Ainda são incertos os reflexos da trégua na guerra comercial entre a China e os Estados Unidos para o Brasil e o comércio internacional. Na última segunda-feira (1), Donald Trump e Xi Jinping hastearam bandeira branca por 90 dias.

Até 1º de março, os EUA prometeram não elevar para 25% as taxas sobre US$ 200 bilhões em produtos, enquanto os chineses se comprometeram a reabrir as portas para produtos norte-americanos, principalmente do agronegócio.

Exportação brasileira de soja deve bater recorde de 82,5 milhões de toneladas, afirma entidade

A escalada da guerra tarifária entre as duas superpotências econômicas não seria para bom para ninguém, afirmam os especialistas. Porém, ao Brasil, ao menos neste primeiro momento, foi bastante proveitoso.

As barreiras impostas à soja norte-americana fizeram a exportação nacional crescer. A Associação Nacional dos Exportadores de Cereais (Anec) estima que a exportação de soja em 2018 alcance 82,5 milhões de toneladas, ante 68 milhões em 2017, tendo a China como principal destino.

“Mesmo que a China volte a comprar dos Estados Unidos, o melhor cenário para o Brasil em médio e longo prazo seria o fim dessa guerra”, afirma Lucas Ferraz, especialista em comércio internacional e professor da Escola de Economia da Fundação Getúlio Vargas (FGV).

Para ele, ter um concorrente direto na venda dos grãos é mais favorável ao Brasil do que as consequências de um possível agravamento nas relações entre os dois países e o enfraquecimento da economia em âmbito global.

“Essa análise de resultados positivos no curto prazo dificilmente se repete em longo prazo”, diz.

Também reconhecendo os avanços na exportação brasileira neste período de briga entre EUA e China, Carlos Braga, professor de economia da Fundação Dom Cabral (FDC), diz que as vantagens deste primeiro momento seriam ofuscadas futuramente.

“As retaliações da China favorecem a soja brasileira, mas a nossa preocupação maior deve se com o fluxo no comércio internacional, não apenas com os chineses”, afirma.

90 dias de incertezas

Os anúncios mútuos de Donald Trump e Xi Jinping de unirem forças para entrar em um acordo para a questão não são encarados com otimismo pelos analistas. Para eles, há muitas variáveis em questão para que a situação tenha um desfecho positivo em apenas 90 dias.

O presidente dos Estados Unidos, Donald Trump (E), e seu homólogo chinês, Xi Jinping, em 2017 – AFP/Arquivos

“Se fala muito na abertura do mercado chinês para produtos americanos, mais as questões de propriedade intelectual e espionagem.

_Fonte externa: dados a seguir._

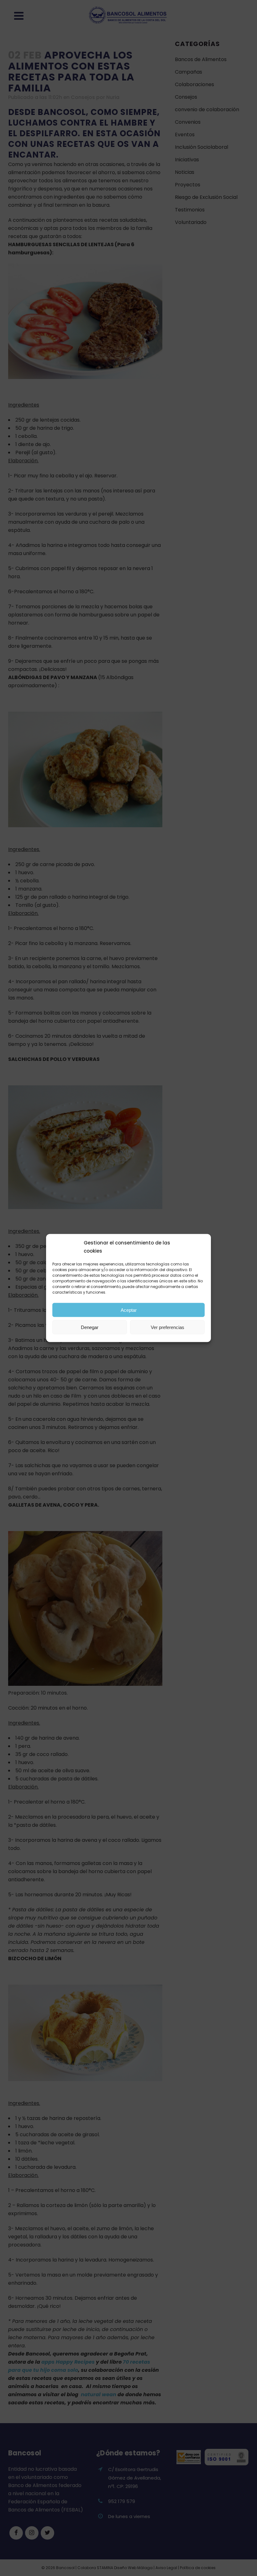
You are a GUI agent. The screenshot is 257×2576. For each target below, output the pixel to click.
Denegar (89, 1327)
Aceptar (129, 1309)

É improvável que essas coisas aconteçam, a China não vai mudar sua política de comércio em três meses”, diz o professor da FGV.

Além da mudança de todo um sistema que levou décadas para se montar, Ferraz destaca que o país asiático é membro da Organização Mundial do Comércio (OMC) e, caso abra as exceções para os produtos norte-americanos, também teria que fazer o mesmo aos outros membros da entidade.

“Isso torna ainda mais improvável essa abertura do comércio apenas aos Estados Unidos.”